As a young person, Bill heard the gospel plainly. He heard that we had turned away from the Lord and were powerless to save ourselves. He learned that Jesus was God in human form and He came to earth to rescue us. He took the punishment for our rebellion and was executed in our place. We know this is true because Jesus rose from the dead. He told us the debt was satisfied, and now, if would trust Him (instead of ourselves), we would become a part of God’s family and would live even though we died. We could stand before God with a record that said we were without sin.

He learned that God promised that He would give His Spirit to all who would come to Him. This Spirit would guide us into truth, comfort us, grant us peace, pray for us and equip us to serve God in the way God created us to be.

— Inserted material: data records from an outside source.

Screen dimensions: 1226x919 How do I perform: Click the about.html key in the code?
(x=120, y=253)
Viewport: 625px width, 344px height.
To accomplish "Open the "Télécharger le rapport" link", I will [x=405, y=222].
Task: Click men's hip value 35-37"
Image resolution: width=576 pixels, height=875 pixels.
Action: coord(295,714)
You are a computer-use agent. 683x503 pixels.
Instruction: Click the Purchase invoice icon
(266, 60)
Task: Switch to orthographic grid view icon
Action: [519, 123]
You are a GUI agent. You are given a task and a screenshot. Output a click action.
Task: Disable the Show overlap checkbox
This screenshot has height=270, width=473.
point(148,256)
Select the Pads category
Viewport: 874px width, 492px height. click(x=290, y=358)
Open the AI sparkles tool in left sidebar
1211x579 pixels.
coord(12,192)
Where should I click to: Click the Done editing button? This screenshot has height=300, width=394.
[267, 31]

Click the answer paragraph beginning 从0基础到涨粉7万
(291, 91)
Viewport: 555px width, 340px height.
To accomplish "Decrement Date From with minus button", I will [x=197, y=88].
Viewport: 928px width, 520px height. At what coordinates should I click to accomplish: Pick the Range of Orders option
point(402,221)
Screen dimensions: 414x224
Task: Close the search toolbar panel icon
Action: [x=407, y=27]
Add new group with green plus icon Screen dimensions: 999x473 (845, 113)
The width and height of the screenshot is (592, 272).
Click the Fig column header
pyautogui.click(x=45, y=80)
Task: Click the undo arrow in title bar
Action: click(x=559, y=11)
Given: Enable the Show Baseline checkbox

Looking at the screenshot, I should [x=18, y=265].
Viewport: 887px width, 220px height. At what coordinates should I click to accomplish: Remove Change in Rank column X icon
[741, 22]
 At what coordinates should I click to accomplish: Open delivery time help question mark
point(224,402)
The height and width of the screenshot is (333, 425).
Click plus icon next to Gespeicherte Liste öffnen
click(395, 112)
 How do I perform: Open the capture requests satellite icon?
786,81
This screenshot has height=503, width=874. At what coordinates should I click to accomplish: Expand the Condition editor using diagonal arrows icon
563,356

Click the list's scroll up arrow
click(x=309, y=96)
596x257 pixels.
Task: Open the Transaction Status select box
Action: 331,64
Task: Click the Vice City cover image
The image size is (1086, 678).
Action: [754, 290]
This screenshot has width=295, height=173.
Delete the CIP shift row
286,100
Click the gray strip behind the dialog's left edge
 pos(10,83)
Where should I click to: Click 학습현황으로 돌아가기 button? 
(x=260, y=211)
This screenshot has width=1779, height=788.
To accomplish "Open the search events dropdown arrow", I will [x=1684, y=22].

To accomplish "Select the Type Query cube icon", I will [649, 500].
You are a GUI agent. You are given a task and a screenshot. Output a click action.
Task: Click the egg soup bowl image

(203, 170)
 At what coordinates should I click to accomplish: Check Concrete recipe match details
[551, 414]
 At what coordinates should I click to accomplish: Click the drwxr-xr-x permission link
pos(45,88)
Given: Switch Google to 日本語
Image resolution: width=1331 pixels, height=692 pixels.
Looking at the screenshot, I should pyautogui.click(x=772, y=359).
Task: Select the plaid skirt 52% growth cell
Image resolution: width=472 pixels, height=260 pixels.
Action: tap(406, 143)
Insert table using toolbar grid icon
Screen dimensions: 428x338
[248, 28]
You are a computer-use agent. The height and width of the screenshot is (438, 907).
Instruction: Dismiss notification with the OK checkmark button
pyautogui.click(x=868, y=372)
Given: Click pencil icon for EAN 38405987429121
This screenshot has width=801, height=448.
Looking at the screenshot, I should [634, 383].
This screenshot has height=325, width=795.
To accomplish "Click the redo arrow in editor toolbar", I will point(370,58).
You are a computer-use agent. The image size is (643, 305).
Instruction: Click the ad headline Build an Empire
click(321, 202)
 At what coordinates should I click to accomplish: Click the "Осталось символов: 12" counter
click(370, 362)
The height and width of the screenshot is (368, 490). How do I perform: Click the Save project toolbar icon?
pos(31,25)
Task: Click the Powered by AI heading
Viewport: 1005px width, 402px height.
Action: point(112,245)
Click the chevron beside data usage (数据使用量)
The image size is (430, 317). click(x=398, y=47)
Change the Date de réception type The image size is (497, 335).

Bill heard these things and He responded. He asked the Lord to be his Savior and his Lord. Like all of us, at times, that faith wavered. Sometimes it may have even been ignored. Bill struggled like so many of us, between wanting to be liked by others and being faithful before the Lord. But the Bible tells us that once we come to him, He will never let us go. Like a parent, God never gives up on his children.

In his letter to the Corinthians Paul wrote,

when our dying bodies have been transformed into bodies that will never die, this Scripture will be fulfilled:

“Death is swallowed up in victory.

55 O death, where is your victory?

O death, where is your sting?

56 For sin is the sting that results in death, and the law gives sin its power. 57 But thank God! He gives us victory over sin and death through our Lord Jesus Christ.

In other words, even though we are sad today because someone who breathed life into our world is no longer here, this is not a true loss. It only seems that way.

I believe Billy Collins is more alive today than he has ever been. Today he has discovered that there is something far greater than having a Corvette of your own. There is a song that is better than those of Crosby, Stills, Nash and (sometimes) Young. Life has exploded into something more wonderful than a mind can imagine. There is a laughter that springs from joy and wonder that is often mixed with tears of gratitude. Bill Collins, I believe, has experienced first-hand the wonder of forgiveness and the beauty of new life. We may talk about our loss, but Bill . . . Bill views it very differently. We say he died before his time. But I suspect Bill would say he has at last found the life he longed for.

For us the pause button has been pushed on our relationship with Bill. But for those who run to Jesus; for those who have also truly put their hope and trust in Him, there is a day when we will push “play” once again. The laughter and the fun will have given way to the superior joy of those who have been redeemed.

Until that day we are left to learn some things from Bill:

  • It is always a good day when you can laugh
  • We can disagree on lots of things but we don’t have to be disagreeable
  • If you are kind to others, most of the time you will get kindness in return
  • When you remember a person’s name and story as a salesman, most of the work is already done.
  • We all make mistakes; the challenge is to learn from them so you don’t keep repeating them.
  • It is always good not to take yourself too seriously. It makes you competitive, tense, and irritable. Look at others instead of focusing on yourself. It’s a lot more fun.
  • The most important decision in life is where you are going to put your trust. That choice will determine whether death is defeat or victory.
  • You don’t have to do big things to have a big impact . . .you just need to care.

Let’s pray together.

Our Father, we thank you for the life of Billy Collins. Thank you for his spirit, his laugh, his friendship, and his faith. Lord, welcome Bill into your presence because of the work of Jesus on His behalf and ours. Help us not to grieve as those who have no hope. Father keep Bill’s memory alive for his children and his grandchildren through the stories told over and over again. We ask this in the name of our Savior, our Lord, our Life, and our hope.  Amen.







[1] Tyndale House Publishers, Holy Bible: New Living Translation (Carol Stream, IL: Tyndale House Publishers, 2013), 1 Co 15:3–8.